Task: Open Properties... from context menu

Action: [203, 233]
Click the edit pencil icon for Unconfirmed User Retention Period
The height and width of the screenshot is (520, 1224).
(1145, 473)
────
**What is being asked:** Pull out each line of the records above that contains the word "context", and copy it in full.

**The reply:**
Task: Open Properties... from context menu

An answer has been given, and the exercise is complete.